By Tim Blackwell - Animal Health and Welfare/ OMAFRA; Murray Hazlett - Animal Health Laboratory/University of Guelph.

The more you learn, the less you know. This is particularly true with swine diagnostics in 2007. New diseases and new diagnostic technologies are combining to make accurate diagnoses ever more challenging. Four recently weaned pigs that were coughing were sent to the Animal Health Laboratory at the University of Guelph to determine the cause of the cough. All four pigs were below average weight for their age and had similar lesions. Figure 1 is a photograph of the lungs of one of the four pigs.

Figure 1 - A photograph of the lungs of one of the four pigs

The photograph shows a typical pattern of cranial-ventral consolidation that is commonly associated with Mycoplasma hyopneumoniae infection in swine (area in photo that is circled). M. hyopneumoniae colonizes the bronchi and bronchioles, causing inflammation and subsequent blockage of many of the infected airways with inflammatory debris. Once the airway is blocked, air trapped in alveoli is reabsorbed and the affected section of lung collapses. This creates the plum-coloured, dense lung tissue commonly associated with M. hyopneumoniae infection.

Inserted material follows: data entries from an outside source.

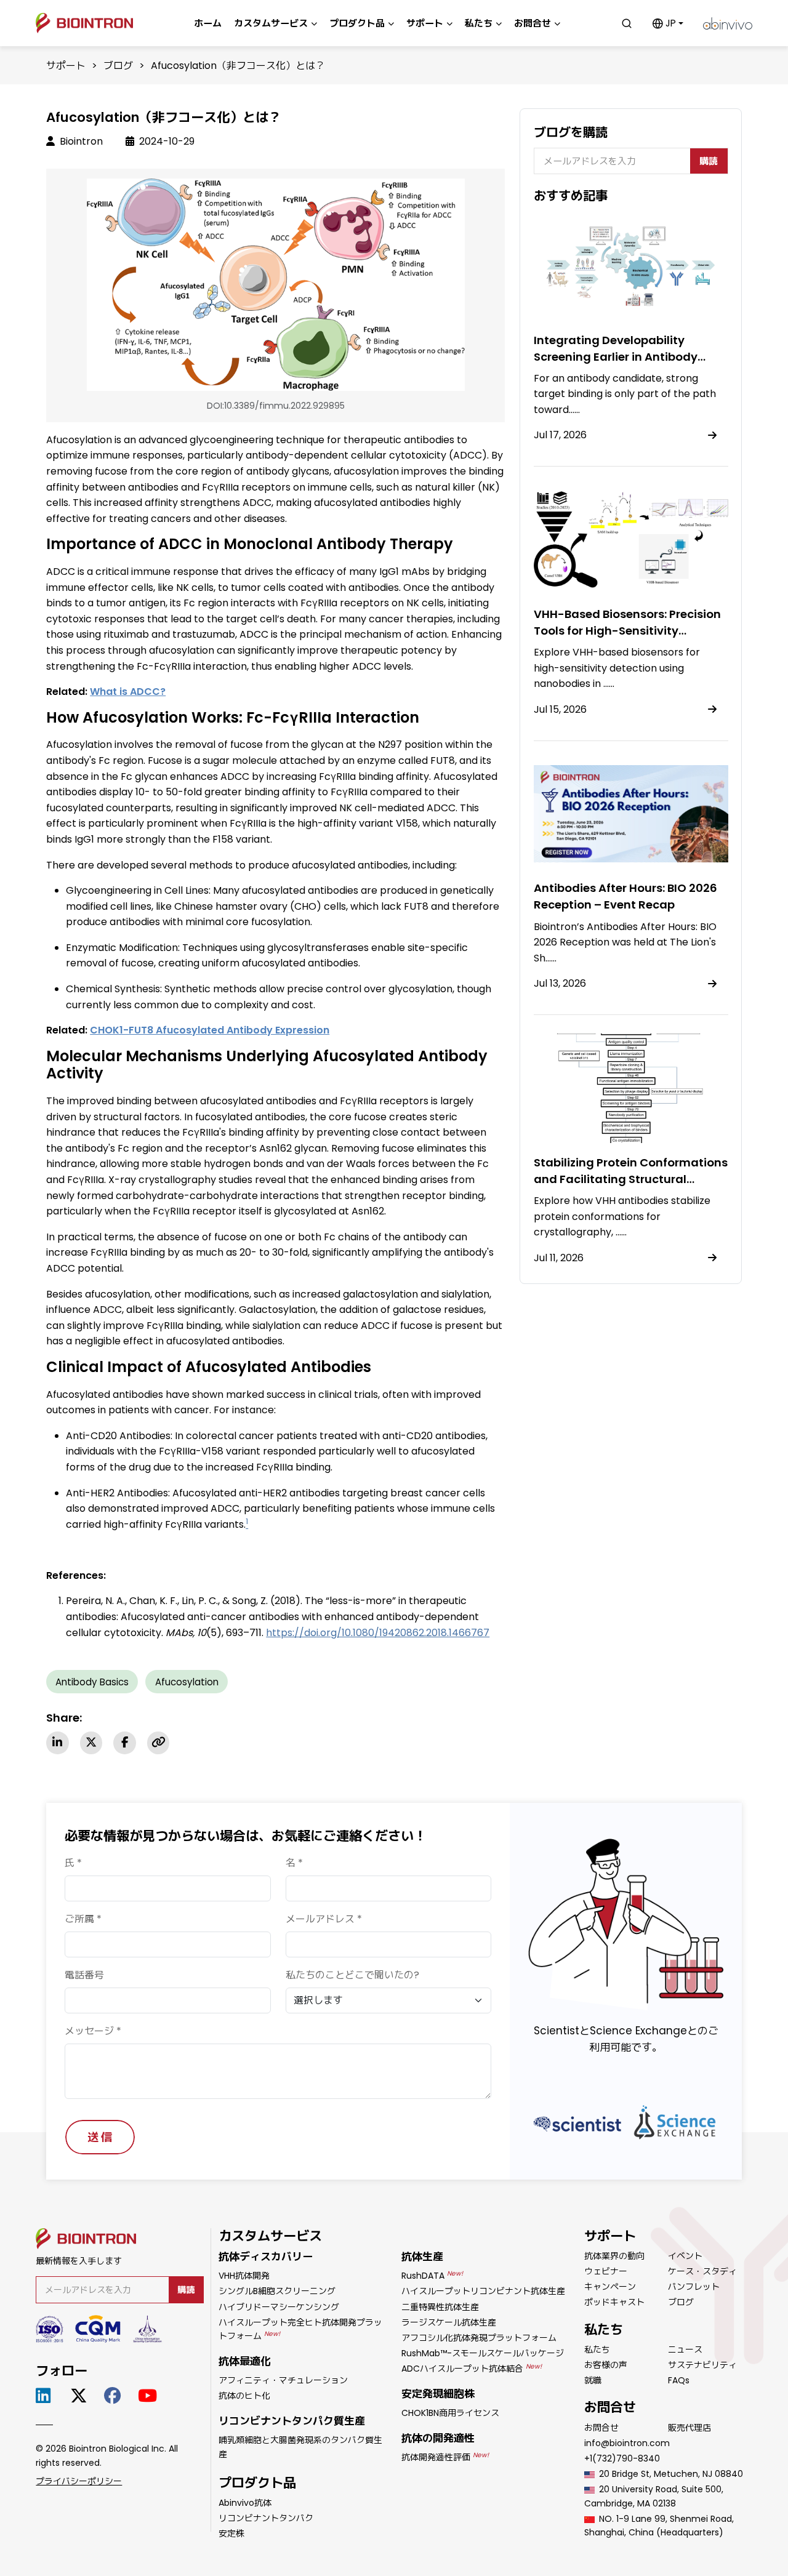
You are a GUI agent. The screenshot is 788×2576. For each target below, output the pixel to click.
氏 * (73, 1863)
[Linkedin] (57, 1742)
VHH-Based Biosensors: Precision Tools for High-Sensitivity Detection (627, 630)
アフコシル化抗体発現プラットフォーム (479, 2338)
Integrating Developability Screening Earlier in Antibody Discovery (616, 356)
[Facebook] (124, 1742)
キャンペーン (610, 2287)
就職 (592, 2380)
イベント (685, 2256)
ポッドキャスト (614, 2302)
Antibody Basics (92, 1681)
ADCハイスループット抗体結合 (471, 2368)
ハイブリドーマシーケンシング (279, 2307)
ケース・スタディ (702, 2271)
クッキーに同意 (602, 2551)
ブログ (118, 65)
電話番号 (84, 1975)
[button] (667, 23)
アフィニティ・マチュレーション (283, 2380)
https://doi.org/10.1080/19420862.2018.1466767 (377, 1633)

The four pigs submitted for postmortem examination were from a M. hyopeumoniae-free herd that is regularly monitored for the presence of M. hyopneumoniae antibodies. All four pigs sent for postmortem were PCR negative for M. hyopneumoniae and the herd has remained sero-negative for antibodies against M. hyopneumoniae. Swine influenza virus was considered a possible cause of the bronchiolitis and cough but lung tissues were also PCR negative for swine influenza. Streptococcus suis and Haemophilus parasuis were isolated from the lungs of these pigs.

The final histologic diagnosis was neutrophilic bronchiolitis and pneumonitis, with a suggestion of PCV2 (Porcine Circovirus 2) infection in some lymph nodes and lung sections. The bacterial isolates were considered to be secondary pathogens in a pneumonia of this sort. This is particularly true when multiple pigs are affected and the initiating cause of the bronchiolitis is undetermined. Influenza virus could have initiated the bronchiolitis if the virus was eliminated from the pigs by the time the four pigs were sent for postmortem.

If the lesions in Figure 1 were found during an on-farm postmortem examination of poor-doing, coughing pigs in a M. hyopneumoniae positive herd, it would be easy to justify treatment or preventive measures for M. hyopneumoniae infection. Only laboratory confirmation, however, can assure the veterinarian that the obvious diagnosis is the correct one.